PROVIDED INFORMATION:
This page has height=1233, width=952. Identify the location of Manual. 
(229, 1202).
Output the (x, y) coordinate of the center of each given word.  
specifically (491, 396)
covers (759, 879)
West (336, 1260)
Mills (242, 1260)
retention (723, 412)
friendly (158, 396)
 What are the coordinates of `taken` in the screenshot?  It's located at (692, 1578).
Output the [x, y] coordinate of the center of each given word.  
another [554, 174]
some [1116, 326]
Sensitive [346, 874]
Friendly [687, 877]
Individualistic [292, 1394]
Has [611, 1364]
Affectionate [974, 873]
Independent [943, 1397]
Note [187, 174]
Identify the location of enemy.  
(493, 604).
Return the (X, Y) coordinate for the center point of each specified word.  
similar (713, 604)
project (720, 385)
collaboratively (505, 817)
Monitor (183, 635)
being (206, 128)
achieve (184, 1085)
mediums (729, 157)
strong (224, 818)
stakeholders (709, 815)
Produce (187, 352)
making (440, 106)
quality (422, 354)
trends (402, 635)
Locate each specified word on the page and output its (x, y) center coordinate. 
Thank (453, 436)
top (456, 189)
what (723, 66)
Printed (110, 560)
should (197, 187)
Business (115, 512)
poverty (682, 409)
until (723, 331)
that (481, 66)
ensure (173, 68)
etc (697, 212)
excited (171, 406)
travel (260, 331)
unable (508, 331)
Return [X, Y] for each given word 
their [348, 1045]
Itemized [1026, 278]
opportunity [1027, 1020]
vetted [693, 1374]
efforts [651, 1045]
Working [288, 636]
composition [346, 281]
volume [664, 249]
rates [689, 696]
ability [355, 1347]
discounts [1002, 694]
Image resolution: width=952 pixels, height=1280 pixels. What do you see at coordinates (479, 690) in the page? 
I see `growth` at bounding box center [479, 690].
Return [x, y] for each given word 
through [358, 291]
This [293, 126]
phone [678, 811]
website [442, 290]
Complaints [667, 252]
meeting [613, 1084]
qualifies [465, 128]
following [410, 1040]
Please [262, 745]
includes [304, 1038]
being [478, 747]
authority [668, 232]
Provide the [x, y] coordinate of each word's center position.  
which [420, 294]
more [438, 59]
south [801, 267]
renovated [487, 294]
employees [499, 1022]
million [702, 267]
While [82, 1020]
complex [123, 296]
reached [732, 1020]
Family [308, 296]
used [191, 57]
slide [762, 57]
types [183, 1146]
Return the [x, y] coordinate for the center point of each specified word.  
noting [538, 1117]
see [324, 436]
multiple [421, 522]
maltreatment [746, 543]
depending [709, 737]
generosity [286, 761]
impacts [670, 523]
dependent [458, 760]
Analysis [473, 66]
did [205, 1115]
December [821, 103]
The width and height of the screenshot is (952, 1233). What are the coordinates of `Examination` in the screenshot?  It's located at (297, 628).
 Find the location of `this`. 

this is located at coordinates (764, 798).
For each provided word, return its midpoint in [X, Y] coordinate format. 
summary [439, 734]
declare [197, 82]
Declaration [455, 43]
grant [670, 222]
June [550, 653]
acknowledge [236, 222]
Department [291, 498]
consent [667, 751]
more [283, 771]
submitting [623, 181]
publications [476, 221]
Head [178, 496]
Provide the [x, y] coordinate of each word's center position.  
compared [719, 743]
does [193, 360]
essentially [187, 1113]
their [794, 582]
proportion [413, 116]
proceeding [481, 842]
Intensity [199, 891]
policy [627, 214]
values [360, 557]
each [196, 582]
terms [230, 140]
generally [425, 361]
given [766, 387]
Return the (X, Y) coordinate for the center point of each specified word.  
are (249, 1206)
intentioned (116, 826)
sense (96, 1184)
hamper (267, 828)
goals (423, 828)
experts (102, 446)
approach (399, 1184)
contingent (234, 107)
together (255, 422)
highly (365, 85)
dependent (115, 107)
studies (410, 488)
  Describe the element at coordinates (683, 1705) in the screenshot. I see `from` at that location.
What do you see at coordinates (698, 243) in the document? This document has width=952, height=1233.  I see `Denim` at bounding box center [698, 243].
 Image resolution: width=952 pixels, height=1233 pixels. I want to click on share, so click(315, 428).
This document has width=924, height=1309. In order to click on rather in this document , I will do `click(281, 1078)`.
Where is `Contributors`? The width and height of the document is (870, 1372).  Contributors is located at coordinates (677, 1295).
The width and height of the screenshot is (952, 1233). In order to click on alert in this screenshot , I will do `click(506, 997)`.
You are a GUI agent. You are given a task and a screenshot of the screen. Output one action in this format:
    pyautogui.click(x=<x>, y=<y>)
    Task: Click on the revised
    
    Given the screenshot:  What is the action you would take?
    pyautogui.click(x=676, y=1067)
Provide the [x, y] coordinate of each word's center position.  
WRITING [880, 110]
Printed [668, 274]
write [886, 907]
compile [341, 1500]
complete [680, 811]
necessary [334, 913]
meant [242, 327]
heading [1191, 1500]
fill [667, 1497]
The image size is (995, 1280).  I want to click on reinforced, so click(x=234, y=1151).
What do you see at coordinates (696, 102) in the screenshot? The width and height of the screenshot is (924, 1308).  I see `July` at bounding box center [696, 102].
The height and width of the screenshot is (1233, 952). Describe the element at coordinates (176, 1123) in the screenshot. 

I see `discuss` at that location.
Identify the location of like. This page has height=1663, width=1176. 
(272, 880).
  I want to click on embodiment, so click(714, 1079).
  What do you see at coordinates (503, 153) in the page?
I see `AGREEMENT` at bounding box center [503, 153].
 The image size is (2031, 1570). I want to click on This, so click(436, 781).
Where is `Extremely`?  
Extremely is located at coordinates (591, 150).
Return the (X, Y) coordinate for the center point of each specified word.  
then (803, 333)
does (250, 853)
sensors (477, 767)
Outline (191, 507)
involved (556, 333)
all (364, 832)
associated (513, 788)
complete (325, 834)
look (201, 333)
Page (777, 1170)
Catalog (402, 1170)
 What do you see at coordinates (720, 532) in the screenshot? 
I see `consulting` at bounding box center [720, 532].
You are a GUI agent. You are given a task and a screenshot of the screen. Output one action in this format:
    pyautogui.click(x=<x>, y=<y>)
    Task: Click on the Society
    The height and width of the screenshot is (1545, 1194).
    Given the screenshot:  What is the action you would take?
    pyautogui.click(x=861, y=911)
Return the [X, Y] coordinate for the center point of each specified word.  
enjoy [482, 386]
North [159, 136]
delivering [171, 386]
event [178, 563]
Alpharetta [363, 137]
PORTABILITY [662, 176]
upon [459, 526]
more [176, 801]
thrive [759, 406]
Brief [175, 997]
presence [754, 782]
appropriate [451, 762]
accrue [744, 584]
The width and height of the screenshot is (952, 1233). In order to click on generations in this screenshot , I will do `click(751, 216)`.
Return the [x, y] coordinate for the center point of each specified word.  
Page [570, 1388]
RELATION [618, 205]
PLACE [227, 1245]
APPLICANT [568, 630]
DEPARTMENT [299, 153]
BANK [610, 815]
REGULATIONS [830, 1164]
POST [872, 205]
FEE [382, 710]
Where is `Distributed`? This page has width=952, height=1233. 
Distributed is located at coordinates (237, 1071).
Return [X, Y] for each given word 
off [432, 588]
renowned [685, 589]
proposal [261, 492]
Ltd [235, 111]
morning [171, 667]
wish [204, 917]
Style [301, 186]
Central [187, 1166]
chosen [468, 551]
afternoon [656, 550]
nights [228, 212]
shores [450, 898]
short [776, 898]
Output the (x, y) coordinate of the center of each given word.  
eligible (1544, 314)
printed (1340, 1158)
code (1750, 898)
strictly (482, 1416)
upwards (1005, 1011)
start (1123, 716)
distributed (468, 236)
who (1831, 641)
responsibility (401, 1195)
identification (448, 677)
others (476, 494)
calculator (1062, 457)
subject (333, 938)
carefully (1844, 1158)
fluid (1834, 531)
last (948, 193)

EXERCISE INSTRUCTIONS: Copy all the items above word for word, keeping every line as it appears.

TASK RESULT:
This page has height=1233, width=952. Identify the location of Manual. 
(229, 1202).
Output the (x, y) coordinate of the center of each given word.  
specifically (491, 396)
covers (759, 879)
West (336, 1260)
Mills (242, 1260)
retention (723, 412)
friendly (158, 396)
 What are the coordinates of `taken` in the screenshot?  It's located at (692, 1578).
Output the [x, y] coordinate of the center of each given word.  
another [554, 174]
some [1116, 326]
Sensitive [346, 874]
Friendly [687, 877]
Individualistic [292, 1394]
Has [611, 1364]
Affectionate [974, 873]
Independent [943, 1397]
Note [187, 174]
Identify the location of enemy.  
(493, 604).
Return the (X, Y) coordinate for the center point of each specified word.  
similar (713, 604)
project (720, 385)
collaboratively (505, 817)
Monitor (183, 635)
being (206, 128)
achieve (184, 1085)
mediums (729, 157)
strong (224, 818)
stakeholders (709, 815)
Produce (187, 352)
making (440, 106)
quality (422, 354)
trends (402, 635)
Locate each specified word on the page and output its (x, y) center coordinate. 
Thank (453, 436)
top (456, 189)
what (723, 66)
Printed (110, 560)
should (197, 187)
Business (115, 512)
poverty (682, 409)
until (723, 331)
that (481, 66)
ensure (173, 68)
etc (697, 212)
excited (171, 406)
travel (260, 331)
unable (508, 331)
Return [X, Y] for each given word 
their [348, 1045]
Itemized [1026, 278]
opportunity [1027, 1020]
vetted [693, 1374]
efforts [651, 1045]
Working [288, 636]
composition [346, 281]
volume [664, 249]
rates [689, 696]
ability [355, 1347]
discounts [1002, 694]
Image resolution: width=952 pixels, height=1280 pixels. What do you see at coordinates (479, 690) in the page? 
I see `growth` at bounding box center [479, 690].
Return [x, y] for each given word 
through [358, 291]
This [293, 126]
phone [678, 811]
website [442, 290]
Complaints [667, 252]
meeting [613, 1084]
qualifies [465, 128]
following [410, 1040]
Please [262, 745]
includes [304, 1038]
being [478, 747]
authority [668, 232]
Provide the [x, y] coordinate of each word's center position.  
which [420, 294]
more [438, 59]
south [801, 267]
renovated [487, 294]
employees [499, 1022]
million [702, 267]
While [82, 1020]
complex [123, 296]
reached [732, 1020]
Family [308, 296]
used [191, 57]
slide [762, 57]
types [183, 1146]
Return the [x, y] coordinate for the center point of each specified word.  
noting [538, 1117]
see [324, 436]
multiple [421, 522]
maltreatment [746, 543]
depending [709, 737]
generosity [286, 761]
impacts [670, 523]
dependent [458, 760]
Analysis [473, 66]
did [205, 1115]
December [821, 103]
The width and height of the screenshot is (952, 1233). What are the coordinates of `Examination` in the screenshot?  It's located at (297, 628).
 Find the location of `this`. 

this is located at coordinates (764, 798).
For each provided word, return its midpoint in [X, Y] coordinate format. 
summary [439, 734]
declare [197, 82]
Declaration [455, 43]
grant [670, 222]
June [550, 653]
acknowledge [236, 222]
Department [291, 498]
consent [667, 751]
more [283, 771]
submitting [623, 181]
publications [476, 221]
Head [178, 496]
Provide the [x, y] coordinate of each word's center position.  
compared [719, 743]
does [193, 360]
essentially [187, 1113]
their [794, 582]
proportion [413, 116]
proceeding [481, 842]
Intensity [199, 891]
policy [627, 214]
values [360, 557]
each [196, 582]
terms [230, 140]
generally [425, 361]
given [766, 387]
Return the (X, Y) coordinate for the center point of each specified word.  
are (249, 1206)
intentioned (116, 826)
sense (96, 1184)
hamper (267, 828)
goals (423, 828)
experts (102, 446)
approach (399, 1184)
contingent (234, 107)
together (255, 422)
highly (365, 85)
dependent (115, 107)
studies (410, 488)
  Describe the element at coordinates (683, 1705) in the screenshot. I see `from` at that location.
What do you see at coordinates (698, 243) in the document? This document has width=952, height=1233.  I see `Denim` at bounding box center [698, 243].
 Image resolution: width=952 pixels, height=1233 pixels. I want to click on share, so click(315, 428).
This document has width=924, height=1309. In order to click on rather in this document , I will do `click(281, 1078)`.
Where is `Contributors`? The width and height of the document is (870, 1372).  Contributors is located at coordinates (677, 1295).
The width and height of the screenshot is (952, 1233). In order to click on alert in this screenshot , I will do `click(506, 997)`.
You are a GUI agent. You are given a task and a screenshot of the screen. Output one action in this format:
    pyautogui.click(x=<x>, y=<y>)
    Task: Click on the revised
    
    Given the screenshot:  What is the action you would take?
    pyautogui.click(x=676, y=1067)
Provide the [x, y] coordinate of each word's center position.  
WRITING [880, 110]
Printed [668, 274]
write [886, 907]
compile [341, 1500]
complete [680, 811]
necessary [334, 913]
meant [242, 327]
heading [1191, 1500]
fill [667, 1497]
The image size is (995, 1280).  I want to click on reinforced, so click(x=234, y=1151).
What do you see at coordinates (696, 102) in the screenshot? The width and height of the screenshot is (924, 1308).  I see `July` at bounding box center [696, 102].
The height and width of the screenshot is (1233, 952). Describe the element at coordinates (176, 1123) in the screenshot. 

I see `discuss` at that location.
Identify the location of like. This page has height=1663, width=1176. 
(272, 880).
  I want to click on embodiment, so click(714, 1079).
  What do you see at coordinates (503, 153) in the page?
I see `AGREEMENT` at bounding box center [503, 153].
 The image size is (2031, 1570). I want to click on This, so click(436, 781).
Where is `Extremely`?  
Extremely is located at coordinates (591, 150).
Return the (X, Y) coordinate for the center point of each specified word.  
then (803, 333)
does (250, 853)
sensors (477, 767)
Outline (191, 507)
involved (556, 333)
all (364, 832)
associated (513, 788)
complete (325, 834)
look (201, 333)
Page (777, 1170)
Catalog (402, 1170)
 What do you see at coordinates (720, 532) in the screenshot? 
I see `consulting` at bounding box center [720, 532].
You are a GUI agent. You are given a task and a screenshot of the screen. Output one action in this format:
    pyautogui.click(x=<x>, y=<y>)
    Task: Click on the Society
    The height and width of the screenshot is (1545, 1194).
    Given the screenshot:  What is the action you would take?
    pyautogui.click(x=861, y=911)
Return the [X, Y] coordinate for the center point of each specified word.  
enjoy [482, 386]
North [159, 136]
delivering [171, 386]
event [178, 563]
Alpharetta [363, 137]
PORTABILITY [662, 176]
upon [459, 526]
more [176, 801]
thrive [759, 406]
Brief [175, 997]
presence [754, 782]
appropriate [451, 762]
accrue [744, 584]
The width and height of the screenshot is (952, 1233). In order to click on generations in this screenshot , I will do `click(751, 216)`.
Return the [x, y] coordinate for the center point of each specified word.  
Page [570, 1388]
RELATION [618, 205]
PLACE [227, 1245]
APPLICANT [568, 630]
DEPARTMENT [299, 153]
BANK [610, 815]
REGULATIONS [830, 1164]
POST [872, 205]
FEE [382, 710]
Where is `Distributed`? This page has width=952, height=1233. 
Distributed is located at coordinates (237, 1071).
Return [X, Y] for each given word 
off [432, 588]
renowned [685, 589]
proposal [261, 492]
Ltd [235, 111]
morning [171, 667]
wish [204, 917]
Style [301, 186]
Central [187, 1166]
chosen [468, 551]
afternoon [656, 550]
nights [228, 212]
shores [450, 898]
short [776, 898]
Output the (x, y) coordinate of the center of each given word.  
eligible (1544, 314)
printed (1340, 1158)
code (1750, 898)
strictly (482, 1416)
upwards (1005, 1011)
start (1123, 716)
distributed (468, 236)
who (1831, 641)
responsibility (401, 1195)
identification (448, 677)
others (476, 494)
calculator (1062, 457)
subject (333, 938)
carefully (1844, 1158)
fluid (1834, 531)
last (948, 193)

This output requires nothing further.